● **ASSIGNED TASK 1**
Return the text of the 2023 provincial budget passage word for word, from "The 2023 provincial" to "health care settings.".
● **ASSIGNED TASK 2**
Write the next part of the 2023 provincial budget passage, starting after its final sentence.

The 2023 provincial budget improves access to health care while tackling worker shortages and other factors that are contributing to worker burnout and injuries, says the Hospital Employees’ Union.
But the budget tabled Tuesday contain few details on the BC NDP government’s election commitment to reform seniors’ care by tackling the fragmentation of service delivery and labour standards that took place under the previous BC Liberal government.
HEU’s secretary-business manager Meena Brisard says the $6.4 billion in additional health care spending in today’s three-year budget plan will support initiatives designed to ease workloads and improve safety in health care settings.
"This budget supports the expansion of health workforce training, an additional 9.25 million hours in additional staffing under our main provincial collective agreement and significant wage increases for health care workers,” says Brisard.
“With our own polling showing that a third of our members are considering quitting in the next two years, these initiatives are critical to addressing workload and burnout.”
Overall, health authorities see a $3.1 billion boost to their budgets by 25/26 for volume and service growth, and the funding of health care collective agreement settlements.

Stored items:
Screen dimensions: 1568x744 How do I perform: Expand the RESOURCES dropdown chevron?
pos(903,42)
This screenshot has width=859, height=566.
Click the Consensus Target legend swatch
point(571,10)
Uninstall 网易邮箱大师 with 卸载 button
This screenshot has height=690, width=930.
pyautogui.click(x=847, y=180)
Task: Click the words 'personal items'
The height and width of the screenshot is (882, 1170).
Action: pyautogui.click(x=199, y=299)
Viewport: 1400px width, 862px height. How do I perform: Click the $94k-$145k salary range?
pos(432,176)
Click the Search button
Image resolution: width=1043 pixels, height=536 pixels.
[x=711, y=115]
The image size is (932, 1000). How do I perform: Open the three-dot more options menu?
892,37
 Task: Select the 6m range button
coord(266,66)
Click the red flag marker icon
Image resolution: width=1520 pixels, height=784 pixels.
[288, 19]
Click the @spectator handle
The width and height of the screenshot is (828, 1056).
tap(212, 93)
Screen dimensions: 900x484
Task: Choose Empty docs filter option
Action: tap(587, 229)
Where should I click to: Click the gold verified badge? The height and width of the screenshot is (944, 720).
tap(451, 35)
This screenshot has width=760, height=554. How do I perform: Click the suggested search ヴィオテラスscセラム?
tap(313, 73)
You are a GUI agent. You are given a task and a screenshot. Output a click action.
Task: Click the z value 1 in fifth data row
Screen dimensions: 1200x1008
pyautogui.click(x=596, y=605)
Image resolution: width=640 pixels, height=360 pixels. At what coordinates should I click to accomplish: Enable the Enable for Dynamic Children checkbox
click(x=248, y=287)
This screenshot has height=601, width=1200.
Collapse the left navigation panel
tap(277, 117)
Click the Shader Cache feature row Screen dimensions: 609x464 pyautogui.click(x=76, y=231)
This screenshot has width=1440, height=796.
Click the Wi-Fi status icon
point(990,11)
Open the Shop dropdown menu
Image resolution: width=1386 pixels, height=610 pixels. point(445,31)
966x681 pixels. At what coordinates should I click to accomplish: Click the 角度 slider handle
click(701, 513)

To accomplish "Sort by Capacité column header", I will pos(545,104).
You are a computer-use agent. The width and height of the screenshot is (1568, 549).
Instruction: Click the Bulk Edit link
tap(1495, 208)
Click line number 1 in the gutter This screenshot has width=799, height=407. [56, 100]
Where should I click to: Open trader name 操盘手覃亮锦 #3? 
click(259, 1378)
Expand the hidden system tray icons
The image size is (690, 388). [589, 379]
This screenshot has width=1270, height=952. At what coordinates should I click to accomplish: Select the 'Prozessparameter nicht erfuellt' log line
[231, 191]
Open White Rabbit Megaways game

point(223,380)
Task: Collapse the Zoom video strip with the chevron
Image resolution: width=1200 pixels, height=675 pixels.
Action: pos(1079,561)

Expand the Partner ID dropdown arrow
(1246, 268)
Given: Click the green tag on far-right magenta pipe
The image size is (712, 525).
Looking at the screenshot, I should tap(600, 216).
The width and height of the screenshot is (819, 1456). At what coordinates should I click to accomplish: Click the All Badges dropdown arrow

● **OUTPUT 1**
The 2023 provincial budget improves access to health care while tackling worker shortages and other factors that are contributing to worker burnout and injuries, says the Hospital Employees’ Union.
But the budget tabled Tuesday contain few details on the BC NDP government’s election commitment to reform seniors’ care by tackling the fragmentation of service delivery and labour standards that took place under the previous BC Liberal government.
HEU’s secretary-business manager Meena Brisard says the $6.4 billion in additional health care spending in today’s three-year budget plan will support initiatives designed to ease workloads and improve safety in health care settings.

● **OUTPUT 2**
Budget 2023 also includes significant new investments in cancer care and mental health and addictions services.
But there are few details on how the government will implement its plans to build more public and non-profit care homes or strengthen oversight of for-profit care home operators for the funding they receive to provide care.
And while the budget continues the pandemic practice of levelling up wages for workers employed by low wage operators in long-term care and assisted living, there’s no details on how government will implement their promise to standardize wages, benefits and working conditions across the sector on a permanent basis.
“The pandemic underscored how fragile and fragmented seniors’ care has become after 20 years of privatization and underfunding by the former BC Liberal government,” says Brisard. “It’s a system that still needs to be fixed.”